JKL Healthcare System, a nonprofit organization that employs a 450-employee physician group and operates three acute care hospitals, implemented an EMR system in 2001. The cost of "Epic", the new system, was $35 million. Their goal is for every physician in their organization to adapt the EMR at a 100% utilization rate in order to increase efficiency and reduce adverse patient outcomes. 450 physicians were required to attend a 16-hour training session in order to obtain a certification that would allow them to admit patients. 1,700 Non-physician employees were required to attend the same training to receive their certification as well.

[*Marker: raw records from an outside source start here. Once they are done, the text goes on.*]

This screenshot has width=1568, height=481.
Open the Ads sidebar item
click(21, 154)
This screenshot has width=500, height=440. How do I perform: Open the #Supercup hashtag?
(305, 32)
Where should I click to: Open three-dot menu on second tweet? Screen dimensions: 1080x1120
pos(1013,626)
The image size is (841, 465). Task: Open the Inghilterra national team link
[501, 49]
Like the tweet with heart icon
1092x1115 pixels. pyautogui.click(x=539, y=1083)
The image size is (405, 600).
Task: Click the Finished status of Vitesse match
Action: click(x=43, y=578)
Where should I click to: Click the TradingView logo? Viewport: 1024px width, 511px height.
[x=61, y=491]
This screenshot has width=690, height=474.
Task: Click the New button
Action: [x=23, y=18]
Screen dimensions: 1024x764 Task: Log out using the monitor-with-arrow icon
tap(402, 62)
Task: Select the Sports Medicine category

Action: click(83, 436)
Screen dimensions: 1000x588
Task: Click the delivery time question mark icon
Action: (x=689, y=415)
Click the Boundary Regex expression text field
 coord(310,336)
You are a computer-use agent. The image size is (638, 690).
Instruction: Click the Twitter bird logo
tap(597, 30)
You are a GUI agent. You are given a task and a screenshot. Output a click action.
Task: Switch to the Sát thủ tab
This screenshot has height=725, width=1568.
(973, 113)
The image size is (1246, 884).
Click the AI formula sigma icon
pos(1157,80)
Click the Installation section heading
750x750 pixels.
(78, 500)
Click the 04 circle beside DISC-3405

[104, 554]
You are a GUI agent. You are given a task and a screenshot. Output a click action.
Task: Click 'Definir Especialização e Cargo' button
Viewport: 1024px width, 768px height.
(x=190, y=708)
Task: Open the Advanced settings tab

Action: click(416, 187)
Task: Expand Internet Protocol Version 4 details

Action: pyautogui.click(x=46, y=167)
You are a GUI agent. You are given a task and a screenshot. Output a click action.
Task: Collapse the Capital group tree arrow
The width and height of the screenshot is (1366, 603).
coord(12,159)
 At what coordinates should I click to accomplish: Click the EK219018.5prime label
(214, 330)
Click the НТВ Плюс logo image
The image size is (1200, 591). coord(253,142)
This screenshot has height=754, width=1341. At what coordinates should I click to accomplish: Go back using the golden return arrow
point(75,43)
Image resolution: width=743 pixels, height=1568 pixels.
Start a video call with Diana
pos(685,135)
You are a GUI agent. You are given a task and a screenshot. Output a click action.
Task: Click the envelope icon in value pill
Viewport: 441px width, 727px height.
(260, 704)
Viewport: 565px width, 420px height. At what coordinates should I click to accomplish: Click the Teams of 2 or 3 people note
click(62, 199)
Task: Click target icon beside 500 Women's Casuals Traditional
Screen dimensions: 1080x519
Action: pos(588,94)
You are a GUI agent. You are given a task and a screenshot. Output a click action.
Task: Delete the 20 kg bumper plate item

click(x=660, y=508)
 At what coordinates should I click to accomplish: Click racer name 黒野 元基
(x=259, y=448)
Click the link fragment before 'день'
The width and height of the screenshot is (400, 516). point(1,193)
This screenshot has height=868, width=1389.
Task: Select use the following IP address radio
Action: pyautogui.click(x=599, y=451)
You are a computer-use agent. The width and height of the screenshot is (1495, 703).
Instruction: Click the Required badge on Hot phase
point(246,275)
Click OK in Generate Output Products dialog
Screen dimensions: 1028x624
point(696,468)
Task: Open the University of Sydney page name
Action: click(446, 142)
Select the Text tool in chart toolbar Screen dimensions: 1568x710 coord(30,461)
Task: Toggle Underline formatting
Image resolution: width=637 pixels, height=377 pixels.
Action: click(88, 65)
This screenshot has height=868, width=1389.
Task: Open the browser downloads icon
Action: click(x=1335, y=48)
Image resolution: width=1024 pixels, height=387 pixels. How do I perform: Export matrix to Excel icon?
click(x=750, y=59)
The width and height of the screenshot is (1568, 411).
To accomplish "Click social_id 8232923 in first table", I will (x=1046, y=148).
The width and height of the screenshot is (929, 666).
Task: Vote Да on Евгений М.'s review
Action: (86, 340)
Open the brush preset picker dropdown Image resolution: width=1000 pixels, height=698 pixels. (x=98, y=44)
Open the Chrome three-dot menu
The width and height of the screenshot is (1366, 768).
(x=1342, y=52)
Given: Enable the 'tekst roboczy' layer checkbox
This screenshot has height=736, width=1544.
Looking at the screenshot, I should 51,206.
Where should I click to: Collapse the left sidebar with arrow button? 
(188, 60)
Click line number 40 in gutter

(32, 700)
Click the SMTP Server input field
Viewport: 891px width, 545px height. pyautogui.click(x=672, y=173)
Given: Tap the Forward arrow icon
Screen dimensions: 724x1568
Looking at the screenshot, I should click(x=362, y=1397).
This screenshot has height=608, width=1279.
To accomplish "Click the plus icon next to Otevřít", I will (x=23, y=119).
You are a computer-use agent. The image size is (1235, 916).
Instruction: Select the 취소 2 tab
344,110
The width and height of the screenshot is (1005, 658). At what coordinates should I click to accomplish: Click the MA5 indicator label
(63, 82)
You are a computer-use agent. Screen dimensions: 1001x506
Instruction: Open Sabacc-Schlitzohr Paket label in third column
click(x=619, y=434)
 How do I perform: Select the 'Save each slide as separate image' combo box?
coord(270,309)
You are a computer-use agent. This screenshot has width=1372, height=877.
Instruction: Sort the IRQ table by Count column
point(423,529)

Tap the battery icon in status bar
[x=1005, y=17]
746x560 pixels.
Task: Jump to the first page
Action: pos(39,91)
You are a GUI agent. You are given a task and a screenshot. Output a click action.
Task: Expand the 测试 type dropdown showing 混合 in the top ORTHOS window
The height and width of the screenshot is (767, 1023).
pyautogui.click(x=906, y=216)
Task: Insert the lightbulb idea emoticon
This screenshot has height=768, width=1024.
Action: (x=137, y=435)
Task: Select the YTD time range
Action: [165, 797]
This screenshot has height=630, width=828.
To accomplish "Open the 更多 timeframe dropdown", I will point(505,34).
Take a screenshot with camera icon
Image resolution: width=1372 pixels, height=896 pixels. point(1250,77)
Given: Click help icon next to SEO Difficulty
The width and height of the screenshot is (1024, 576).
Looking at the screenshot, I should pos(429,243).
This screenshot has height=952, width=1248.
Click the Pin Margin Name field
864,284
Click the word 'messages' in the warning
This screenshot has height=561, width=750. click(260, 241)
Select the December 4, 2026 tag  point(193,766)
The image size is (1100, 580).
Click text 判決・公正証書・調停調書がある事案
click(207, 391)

A physician survey was conducted two months after implementation which showed that out of 73 respondents, 90% of physicians felt that the Epic system made their jobs easier and more efficient. Admissions for the hospitals have risen since implementation as well as physician support, which indicated that the EMR has been implemented successfully. During the May – August 2004 period of post implementation, outpatient visits increased by 3%, medication errors were eliminated completely, and patient satisfaction surveys showed that overall satisfaction increased to their highest level since 2000. EMR utilization has saved JKL Healthcare approximately $50,000 on office supplies and has significantly reduced the number of medical records staff.

The JKL Healthcare System was one of the first successful implementers of EMR using the Epic System, and they became a model site for other healthcare systems. JKL Healthcare received the Davies Award in September 2004, which is the most prestigious award in the IT industry for its implementation of the most comprehensive EMR system in the US.